あっという間に時間が過ぎ、もうすでに放課後。

あれから祐樹とは何も話せないまま。

1人で部室に行こうとすると、誰かに呼びとめられた。

「えっと……赤石先輩、ですよね?」

「そうそう。覚えてたね、修也先輩でよろしく」

綾太先輩が言ってたけど、修也先輩と親友なんだよね。

仲良いんだな。

「祐樹とはどう?」

いや、だから付き合ってないし……

「付き合ってませんよ」

「祐樹のこと好きでしょ」

「好きじゃないです」

どうして祐樹のこと言ってくるかな……

この先輩も綾太先輩みたいな性格してるんじゃ!

そう思ったけど、修也先輩は違った。

「まぁ、人から言われても嫌だしね」

「……え?」

「人から、どうだこうだって言われても嫌でしょ。気持ちわかるよ」

確かに、先輩の言ってることは正しい。

先輩もこんな気持ちを味わったってことだよね?

こんなことを話していると、部室についた。

ふと隣を見ると、同時についた2人がいた。

それは話題になってた「祐樹」と……

クラスメイトの「赤石修平」。

修平とは、何度か話した程度。

名字がいやらしく、無理やり名前にさせられた。

「よ、祐樹。
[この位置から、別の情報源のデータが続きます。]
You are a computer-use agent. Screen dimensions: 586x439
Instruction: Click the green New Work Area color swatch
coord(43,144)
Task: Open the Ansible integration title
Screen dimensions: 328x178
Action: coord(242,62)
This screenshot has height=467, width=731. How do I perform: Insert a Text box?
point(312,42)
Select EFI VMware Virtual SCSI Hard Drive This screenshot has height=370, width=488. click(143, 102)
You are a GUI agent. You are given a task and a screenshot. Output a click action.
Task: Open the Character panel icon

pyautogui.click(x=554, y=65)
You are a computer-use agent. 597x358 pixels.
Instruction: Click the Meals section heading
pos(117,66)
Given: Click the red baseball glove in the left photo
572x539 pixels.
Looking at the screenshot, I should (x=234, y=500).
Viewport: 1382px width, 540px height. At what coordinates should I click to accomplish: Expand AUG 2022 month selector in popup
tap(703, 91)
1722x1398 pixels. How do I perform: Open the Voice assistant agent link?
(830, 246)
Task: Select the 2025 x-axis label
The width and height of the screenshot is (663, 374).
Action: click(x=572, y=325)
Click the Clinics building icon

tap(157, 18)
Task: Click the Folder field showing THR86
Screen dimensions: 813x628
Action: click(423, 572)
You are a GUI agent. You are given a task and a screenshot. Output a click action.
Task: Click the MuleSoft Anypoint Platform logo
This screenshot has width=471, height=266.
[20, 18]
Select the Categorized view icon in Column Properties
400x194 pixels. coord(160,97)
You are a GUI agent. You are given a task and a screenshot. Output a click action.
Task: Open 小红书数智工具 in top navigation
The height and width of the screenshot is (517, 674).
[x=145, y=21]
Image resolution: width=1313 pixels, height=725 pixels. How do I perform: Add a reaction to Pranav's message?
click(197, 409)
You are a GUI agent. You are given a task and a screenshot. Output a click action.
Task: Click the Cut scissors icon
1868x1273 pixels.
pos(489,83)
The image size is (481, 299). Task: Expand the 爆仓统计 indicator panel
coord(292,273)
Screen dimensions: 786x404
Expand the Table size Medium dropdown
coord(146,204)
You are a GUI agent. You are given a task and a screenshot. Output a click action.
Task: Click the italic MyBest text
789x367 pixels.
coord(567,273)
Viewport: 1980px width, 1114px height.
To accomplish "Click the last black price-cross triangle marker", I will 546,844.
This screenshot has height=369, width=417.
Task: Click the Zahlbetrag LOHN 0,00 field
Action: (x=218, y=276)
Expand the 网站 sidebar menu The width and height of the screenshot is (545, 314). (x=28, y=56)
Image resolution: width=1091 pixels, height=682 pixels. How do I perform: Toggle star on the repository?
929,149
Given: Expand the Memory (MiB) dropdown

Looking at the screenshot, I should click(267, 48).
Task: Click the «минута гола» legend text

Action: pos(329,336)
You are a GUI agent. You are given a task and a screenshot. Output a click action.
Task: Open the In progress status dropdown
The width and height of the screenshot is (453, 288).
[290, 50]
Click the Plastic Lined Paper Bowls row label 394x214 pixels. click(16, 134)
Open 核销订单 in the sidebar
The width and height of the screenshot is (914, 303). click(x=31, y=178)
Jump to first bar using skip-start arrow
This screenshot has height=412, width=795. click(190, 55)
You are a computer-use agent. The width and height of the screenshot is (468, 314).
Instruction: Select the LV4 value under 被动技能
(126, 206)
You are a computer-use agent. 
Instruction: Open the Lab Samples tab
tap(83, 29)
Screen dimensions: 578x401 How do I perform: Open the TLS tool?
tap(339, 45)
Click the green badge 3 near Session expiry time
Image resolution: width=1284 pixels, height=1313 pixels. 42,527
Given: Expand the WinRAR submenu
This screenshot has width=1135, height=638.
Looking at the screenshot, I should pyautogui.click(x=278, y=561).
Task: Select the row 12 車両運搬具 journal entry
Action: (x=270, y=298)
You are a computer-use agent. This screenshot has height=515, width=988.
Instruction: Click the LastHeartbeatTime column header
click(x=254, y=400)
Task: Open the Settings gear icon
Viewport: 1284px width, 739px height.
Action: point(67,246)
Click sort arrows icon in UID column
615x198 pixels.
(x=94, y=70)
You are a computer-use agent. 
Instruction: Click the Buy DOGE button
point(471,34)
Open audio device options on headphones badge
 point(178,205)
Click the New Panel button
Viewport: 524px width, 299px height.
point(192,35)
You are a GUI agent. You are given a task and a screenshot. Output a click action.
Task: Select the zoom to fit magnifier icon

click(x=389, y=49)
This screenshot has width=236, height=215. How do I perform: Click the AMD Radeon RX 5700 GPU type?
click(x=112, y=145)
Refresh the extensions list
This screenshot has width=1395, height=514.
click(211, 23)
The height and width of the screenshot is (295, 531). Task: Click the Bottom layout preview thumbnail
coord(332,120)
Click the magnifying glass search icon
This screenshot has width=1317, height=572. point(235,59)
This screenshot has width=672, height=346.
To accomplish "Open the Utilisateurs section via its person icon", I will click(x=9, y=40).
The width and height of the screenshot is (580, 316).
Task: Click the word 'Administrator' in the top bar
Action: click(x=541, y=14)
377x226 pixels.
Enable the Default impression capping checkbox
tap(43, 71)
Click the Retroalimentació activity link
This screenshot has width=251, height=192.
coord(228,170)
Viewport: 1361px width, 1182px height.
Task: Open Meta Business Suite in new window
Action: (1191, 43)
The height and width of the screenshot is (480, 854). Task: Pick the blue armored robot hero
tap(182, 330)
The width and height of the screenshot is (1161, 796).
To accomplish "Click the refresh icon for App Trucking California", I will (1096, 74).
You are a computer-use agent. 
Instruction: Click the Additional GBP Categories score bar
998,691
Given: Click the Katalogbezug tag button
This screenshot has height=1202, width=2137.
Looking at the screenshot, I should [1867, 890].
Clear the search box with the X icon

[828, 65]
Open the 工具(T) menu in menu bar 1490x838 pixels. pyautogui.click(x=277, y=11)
修平」

「……ちわーっす」

祐樹は私を見ながら先輩に挨拶を返した。

が、修平の方は返さない。

「兄ちゃん。何千尋と来てんだよ。ナンパかぁ?」

「んなわけあるか。一緒に来て何でナンパになる」

兄ちゃんって……

もしかして。

「修也先輩と修平って、兄弟なの?」

「「あぁ」」

2人声をハモらせて答えた。

確かに、よく見たら似てるかも……

2人そろってサッカー部ね。

この2人もきっと仲がいいんだろうな。